Off-line ESI-MS of (A) crude extract from the leaves of Aspidosperma olivaceum and (B) the daughter ions from fragment m/z 265 [M + H]+. The daughter ion at m/z 219 [M + H]+ was the most abundant species.

Figure 7
figure 7

Off-line ESI-MS of (A) N -methyl-tetrahydrolivacine (5) isolated from the leaves of Aspidosperma olivaceum .

Figure 8
figure 8

Off-line ESI-MS/MS of fragment m/z 265 [M + H]+. The daughter ion at m/z 219 [M + H]+ was the most abundant species.

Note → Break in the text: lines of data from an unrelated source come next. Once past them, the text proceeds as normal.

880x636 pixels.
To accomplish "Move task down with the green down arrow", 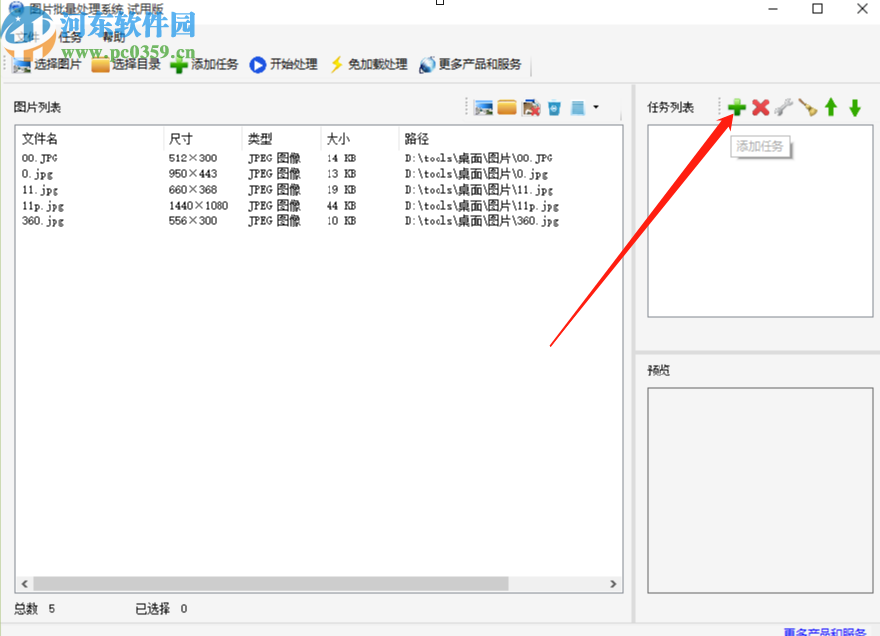I will 855,107.
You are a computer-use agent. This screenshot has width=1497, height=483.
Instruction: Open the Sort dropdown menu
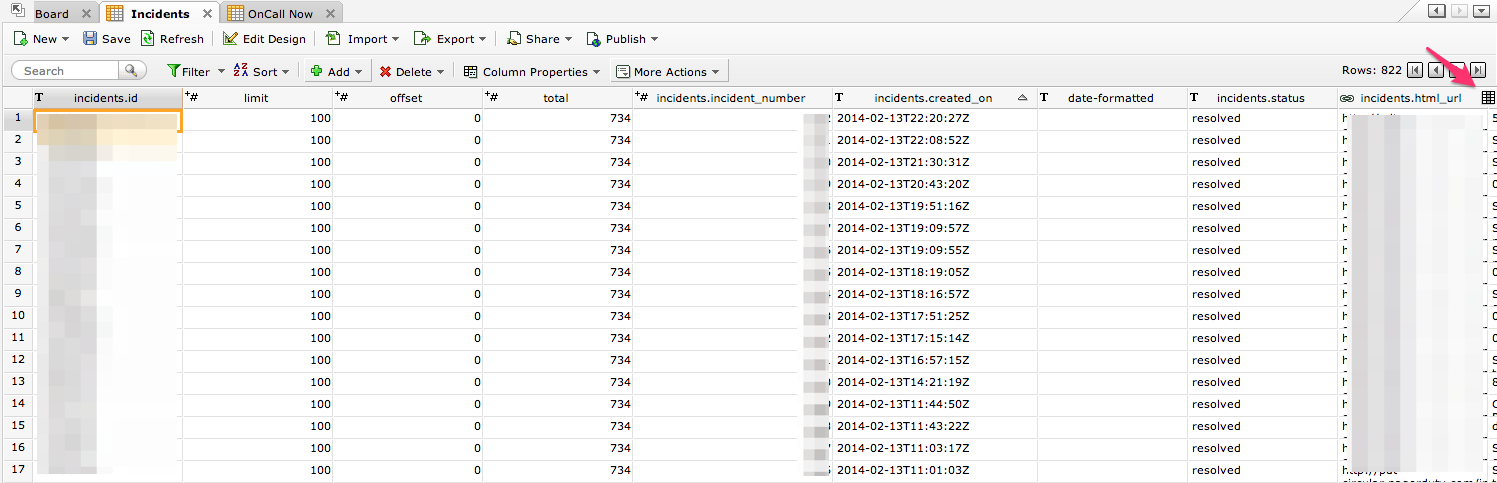tap(262, 71)
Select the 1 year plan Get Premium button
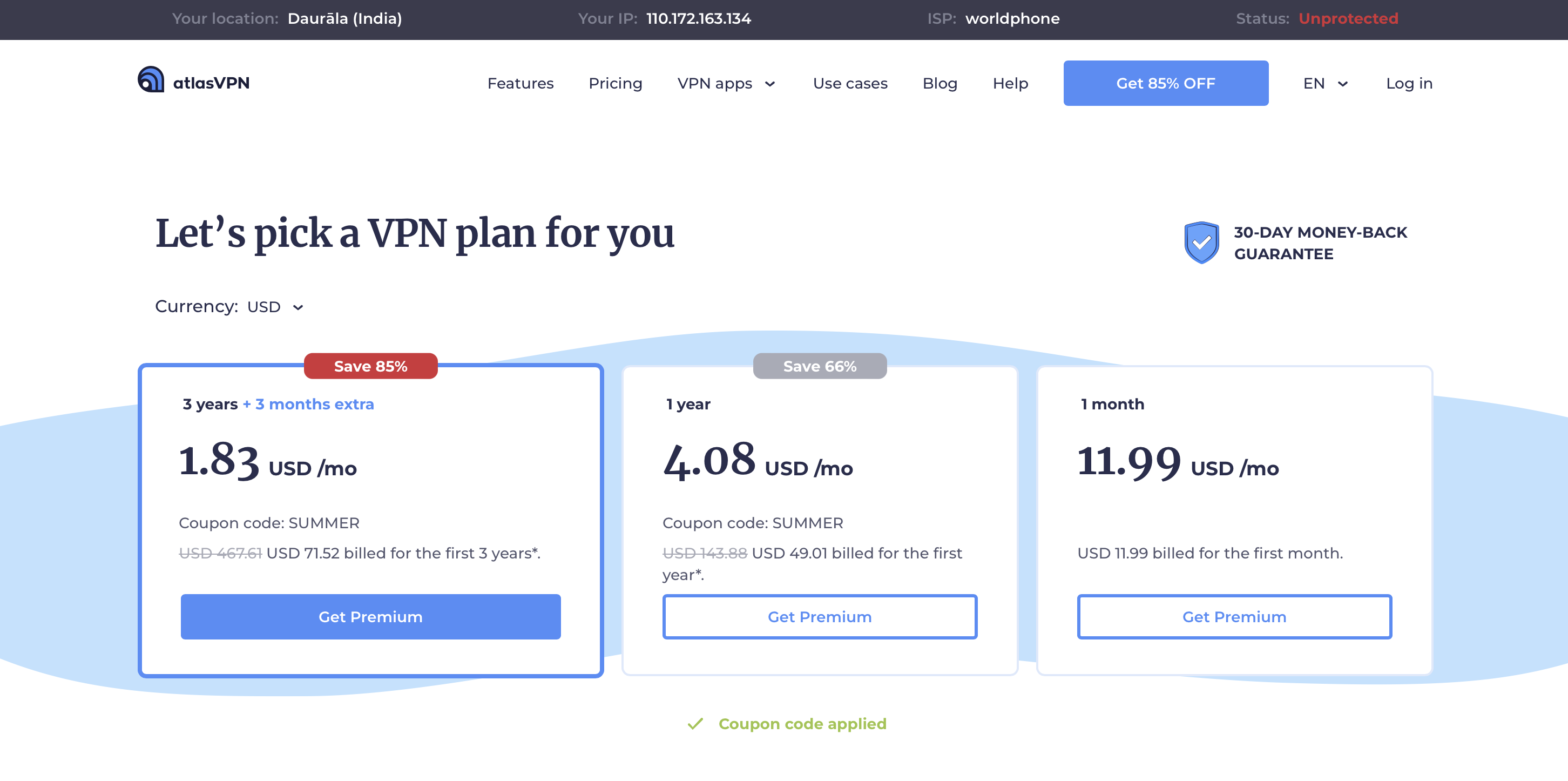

The identification of the isolated compounds was performed as follows. Compound 1 was identified by EI/MS at 70 eV by the following m/z (%): 370 [M + .]; 342 (10), 176 (2), 124 (100); and ESI-MS m/z 371 [M + H]+ with daughter ion m/z 124 [M + H]+. The NMR data were consistent with the literature [37] for aspidoscarpine (1), which was isolated from both the leaves and stem bark, in agreement with the MS and NMR data and literature [25]. Compound 2 was identified by EI/MS at 70 eV by the following m/z (%): 266 [M + .]; 266 (100), 265 (26), 237 (60), 223 (46), 209 (92), 208 (58), 194 (75), 180 (57), 167 (30); and ESI-MS m/z 267 [M + H]+ with daughter ion m/z 236 [M + H]+. The NMR data available in the literature confirmed this compound as uleine (2)[38]. Compound 3 was identified by EI/MS at 70 eV by the following m/z (%): 264 [M + .] (21); 264 (100), 249 (42), 235 (38), 222 (52), 208 (66); and ESI-MS m/z 265 [M + H]+ with daughter ion m/z 134 [M + H]+. The NMR data were consistent with the literature [38] for apparicine (3). Compound 5 was identified by EI/MS by 70 eV by the following m/z (%): 264 [M + .] (2); [M-1] 263 (3); [M-15] 249 (100), 247 (5), 218 (2), 206 (2), 205 (2), 204 (3), 132 (2), 124 (4), 117 (7); and ESI-MS m/z 265 [M + H]+ with daughter ion m/z 219 [M + H]+. The NMR data indicated that this compound was N-methyl-tetrahydrolivacine (also known as guatambuine), which was consistent with the literature [25].

Conclusion

Through a bio-monitoring approach and an evaluation of their anti-P. falciparum therapeutic activities, several extracts and fractions of A. olivaceum were isolated and found to be active; this report was the first successful isolation of MIA compounds from plant leaves. The MIA aspidoscarpine (1) was considered to be the most promising based on its high SI against P. falciparum and its low cytotoxicity in vitro. Other MIAs were isolated and were active in vitro, consistent with previous work on plant bark (Table 2). The leaf acidic fraction was also active against malaria in mice with P. berghei, reducing parasitaemia and delaying malaria mortality. The present data confirmed the previously published results from Andrade-Neto et al.[15] using A. desmanthum, which also suggested that aspidoscarpine was the most active molecule in vitro against P. falciparum (IC50 0.007). Together, these results indicate that aspidoscarpine may be an important anti-malarial lead that should be further analysed.